Practical men who believe themselves to be quite exempt from any intellectual influence, are usually the slaves of some defunct economist. Madmen in authority, who hear voices in the air, are distilling their frenzy from some academic scribbler of a few years back.
---JM Keynes
This is perhaps my favorite quote from Keynes. What I like about it is that it highlights the extremely powerful role of wrong ideas in screwing things up. It's not just that political actors have constrained choices or make mistakes--it's that they believe in wrong ideas, particularly wrong economic ideas, and systematically follow those ideas with predictably terrible results.
One big theme of my book is that getting Western capitalism on a better growth path is not that mysterious. We more or less know how to do it. But so many politicians are "slaves of some defunct economist" (in this case Milton Friedman and allied economists of the 1970's market fundamentalist revolution) that it makes it very difficult to avoid serial policy errors that fail to solve economic problems or even make them worse.
Anatole Kaletsky has an excellent article on Project Syndicate that reminds of the awesome power of bad ideas. He begins:
He notes the inevitable political consequences of applying market fundamentalist logic to the post-2007 economic environment:Given the abundance of useful ideas, why have so few of the policies that might have ameliorated economic conditions and alleviated public resentment been implemented since the crisis?The first obstacle has been the ideology of market fundamentalism. Since the early 1980s, politics has been dominated by the dogma that markets are always right and government economic intervention is almost always wrong. This doctrine took hold with the monetarist counter-revolution against Keynesian economics that resulted from the inflationary crises of the 1970s. It inspired the Thatcher-Reagan political revolution, which in turn helped to propel a 25-year economic boom from 1982 onward.But market fundamentalism also inspired dangerous intellectual fallacies: that financial markets are always rational and efficient; that central banks must simply target inflation and not concern themselves with financial stability and unemployment; that the only legitimate role of fiscal policy is to balance budgets, not stabilize economic growth. Even as these fallacies blew up market-fundamentalist economics after 2007, market-fundamentalist politics survived, preventing an adequate policy response to the crisis.

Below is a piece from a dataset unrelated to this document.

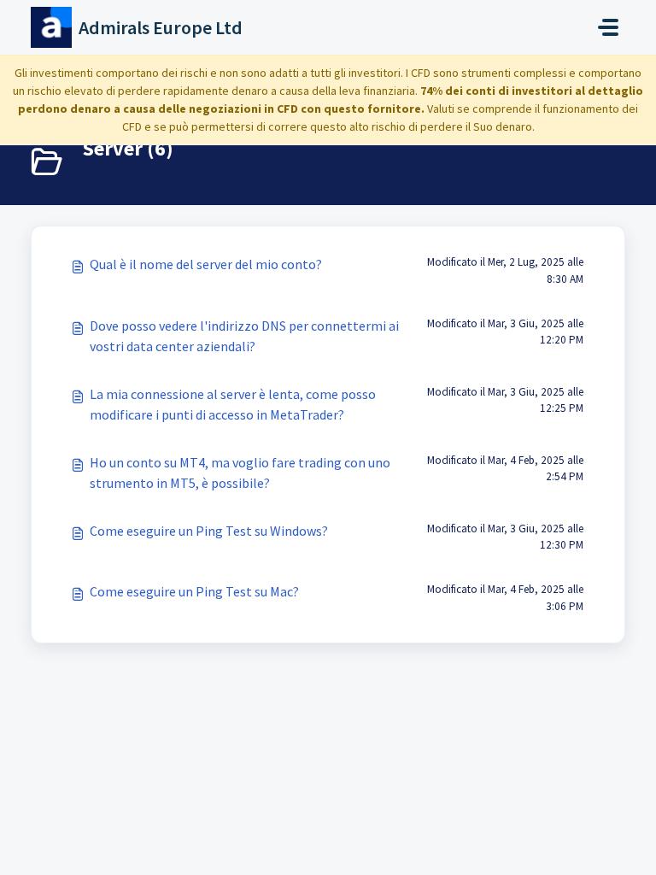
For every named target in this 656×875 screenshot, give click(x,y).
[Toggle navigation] (608, 27)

The dominant ideology of government non-intervention naturally intensifies resistance to change among the losers from globalization and technology, and creates overwhelming problems in sequencing economic reforms. To succeed, monetary, fiscal, and structural policies must be implemented together, in a logical and mutually reinforcing order. But if market fundamentalism blocks expansionary macroeconomic policies and prevents redistributive taxation or public spending, populist resistance to trade, labor-market deregulation, and pension reform is bound to intensify.....
Suppose, on the other hand, that the “progressive” economics of full employment and redistribution could be combined with the “conservative” economics of free trade and labor-market liberalization. Both macroeconomic and structural policies would then be easier to justify politically – and much more likely to succeed.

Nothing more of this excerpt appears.